Reading passage.
· · · · ·
I remembered this incident.  I remembered having to intervene with these 2 little girls in the past.  They both had little attitudes while playing together and I would get on to both of them from time time.  I also remember seeing a very manipulative and mean spirit from this other girl.  I figured it was just little girl attitude, just like mine has sometimes, and didn’t worry about it.  It is good for my kids to face those kinds of people so that they can learn how to interact with folks who aren’t all sunshine and butterflies.

The rest of the conversation went swimmingly.

She ended up sitting on my lap, we talked for a while after that and then went into the gym to play a pool ball shuffleboard kind of game.

I felt great because I was able to intervene in my daughter’s life early on in order to root out some of the damage done to her little soul and to affirm that she really is a good and sweet girl.

I felt great because, after 6 years of breakfasts in which I sat thinking about the rest of my day, wiping syrup off of little hands and cinnamon and sugar off of little dresses, drinking coffee from fast food chain cups, wondering if there is a better way to lay these foundations, wondering if I should have started these breakfasts a little bit later…  a bridge was built into her heart upon a solid foundation… of donuts and coffee, pancakes and chocolate milk.

 

Saturday Morning Adventure Club

Like the little bubbles on the bottom of a pot of water getting bigger and bigger until a full, rolling boil is present, so was the excitement washing over me.  I could hardly sleep the night before and I was finally setting out.

I know that the hands of the clock are ever moving and that there is nothing I can do to push back against them.  One of my favorite admonishments from the Bible is found in Ephesians 5.  When I spend some alone time meditating on this passage, I can almost hear Paul saying, “Mike, the days are evil, the clock ticks life away so make every moment count.”

I also know that there is a great demand upon my time (a major reason why this blog has fallen a bit to the wayside… I’m sorry y’all).  I recognize that my kids are spending a lot less time with me than they were in Washington and that, if I plan on finishing well at this school, I must put in some long hours.
· · · · ·
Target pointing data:
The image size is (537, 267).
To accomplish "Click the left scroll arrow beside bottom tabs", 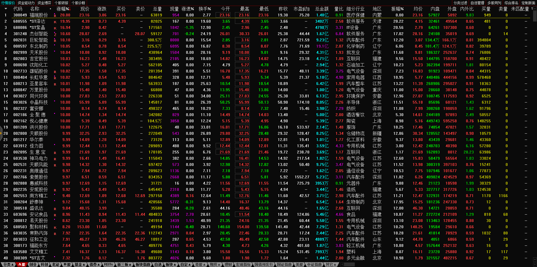I will click(342, 264).
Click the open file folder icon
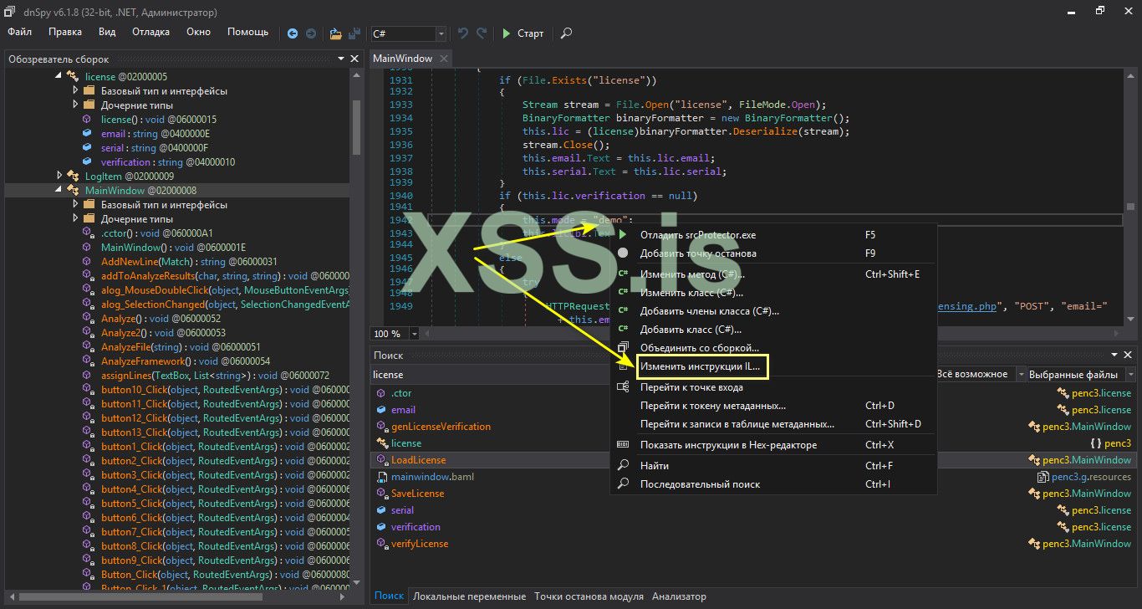 (x=335, y=33)
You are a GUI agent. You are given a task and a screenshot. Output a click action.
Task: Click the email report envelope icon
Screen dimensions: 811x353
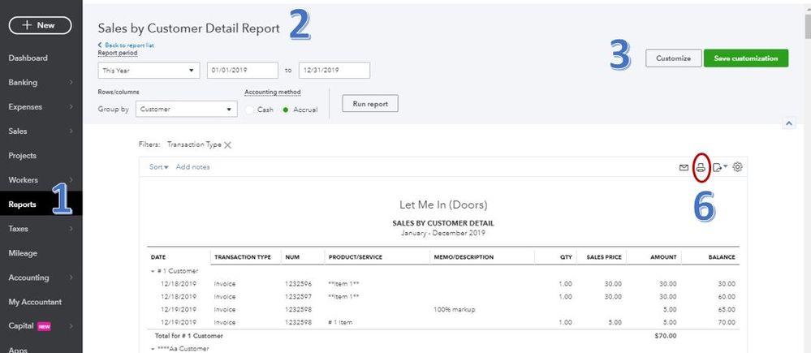pos(684,167)
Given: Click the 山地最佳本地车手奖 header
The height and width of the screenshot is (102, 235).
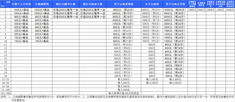Looking at the screenshot, I should click(211, 4).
· · · · ·
Instructions.
- A) In the blog post, how many years of breakfasts does the writer say came before the bridge was built into the daughter's heart?
- B) Extend the blog post, beginning right after its final sentence.

Final answers.
- A) Six years.

- B)
I decided to guard my weekends in order to nourish the fragile relationships I have with my kids.  Most notably with my older two.  I want my kids to feel like they are a part of something that I am a part of, not just tagging along.  I want them to feel like they are wanted, chosen, sought after… like they belong.

I have belonged to some really amazing groups during my life and, though they are drastically different, they did have some things in common.  They were exclusive (some more than others), I had to do something to be a part of it (some more than others), I had to want to be there, there was a designated purpose, and it usually cost me something.  When I did the things required to be a part of these groups and demonstrated a desire to commit to their mission, helping to fulfill their purpose, I felt as though I mattered and that I belonged to the team.  This is what I want my kids to feel like when they are with me and each other on an adventure.

So I started a club.  I called it the Saturday Morning Adventure Club.  Before I went to work on Friday morning, I wrote out 8 questions on the board for the kids to answer.  I had them write down their name and birthday.  They had to list their skills.  They had to tell me what made a good adventure good and a bad adventure bad.  They had to answer the question “How awesome is your dad?”  They had to look up in a dictionary (or use other resources, like their mama) to find out what the words Koinonia and Outdoors mean, then they had to draw a picture of what they think when they hear these words.

When I got home, I called each of them into my “office” one at a time for an interview.  We went over their applications in detail.  One applicant does not care about adventure, but put on the application that they wanted to join the club because they liked the leader and wanted to be a part of whatever club he was leading.  This one’s artwork was creative and well proportioned.

You’re in.

Applicant 2 decided to answer the questions in whatever random order he so desired.  I could not follow his answers to save my life.  I gave him double points during the interview for demonstrating his ability to “draw outside of the lines.”  I admired the “I’ll answer your silly questions in my own silly way” spirit.  Though his ability to follow directions was on the low side, he listed his skills in the following order… I can run fast.   I’ll take it.

You’re in.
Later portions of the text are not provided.